Sur ces grandes questions la Corse est en résonance avec le pays. C’est vrai du pacifisme, car l’île a payé un lourd tribut à la guerre 1914-1918 : plus de  11.000 morts, et les blessés, et les gazés. C’est vrai des affrontements idéologiques à propos du Front Populaire soutenu en Corse par le clan des radicaux (César Campinchi fait partie du gouvernement), les socialistes et les communistes faiblement implantés avant guerre ; toute la gauche opposée à la droite du clan de l’ex-ministre François Pietri et aux partis d’extrême droite : P.P.F. et Parti Social Français C’est vérifié quand il s’agit de l’engagement d’une quarantaine de Corses et autant d’Italiens réfugiés antifascistes qui allèrent combattre avec les républicains espagnols.

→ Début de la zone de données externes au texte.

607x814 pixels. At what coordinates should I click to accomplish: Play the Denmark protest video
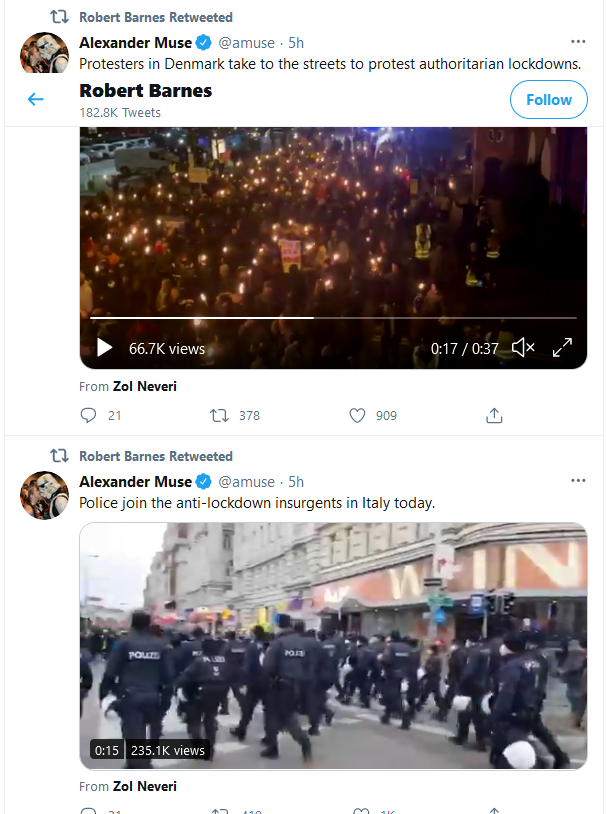click(x=104, y=348)
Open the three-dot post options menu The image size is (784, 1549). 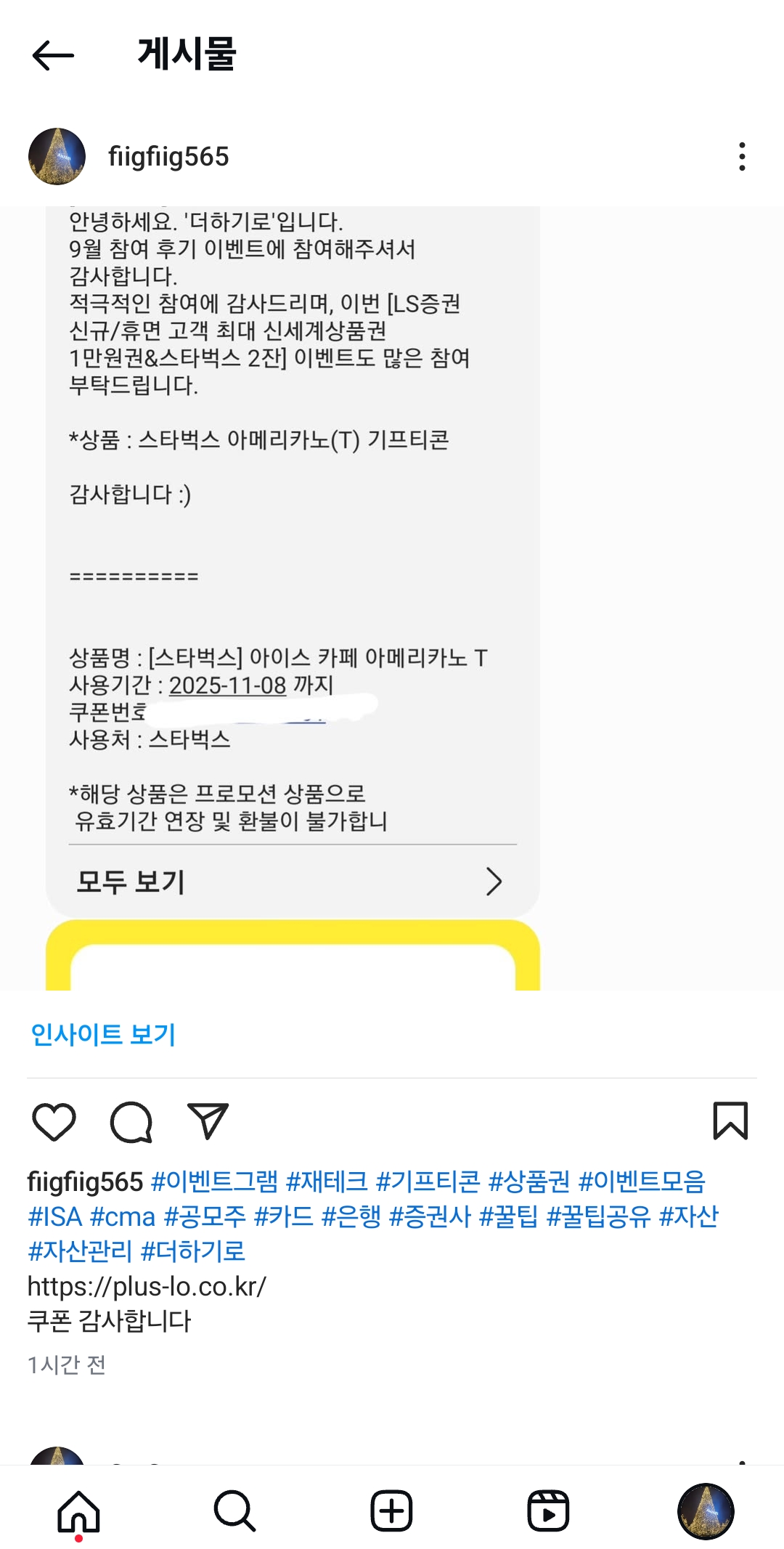(x=741, y=157)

A l’opposé, les conquêtes des nazis et des fascistes en Europe et en Afrique reçoivent les soutiens conjugués du maire Dominique Paoli et des irrédentistes.

L’irrédentisme très largement rejeté.

L’irrédentisme ? Mussolini revendique la Corse et la crainte des Corses, dans leur grande majorité, d’être annexés par l’Italie sera le principal moteur de la Résistance. La riposte des Corses est massive. Elle est clairement exprimée fin 1938 par le serment de Bastia. Le pacifisme n’est plus de mise face aux prétentions du Duce qui déploie d’importants moyens de propagande : journaux, émissions radios, bourses pour des études en Italie, etc. Certes, il s’appuie sur un consulat renforcé mais il n’obtient pas les résultats escomptés parce que Mussoloni « …ne comprend pas que les racines du patriotisme corse sont liées au consentement accordé en 1789 […] écrit Hélène Chaubin. Mais « on ne peut ignorer, poursuit-elle, les exceptions. C’est le cas des autonomistes du P.C.A. », plus précisément d’une fraction d’entre eux, « Une minorité issue de ces milieux approuve toutes les initiatives allemandes et italiennes dans le domaine de la politique étrangère ». La droite corse qui « n’est pas sans approuver certains aspects du régime fasciste » (1) ne se laissera toutefois « jamais aller jusqu’à prôner le séparatisme ou à soutenir l’irrédentisme »

(1) Hélène Chaubin. « Corse des années de guerre, 1939-1945. pp 13, 14. Editions Tirésias-AERI.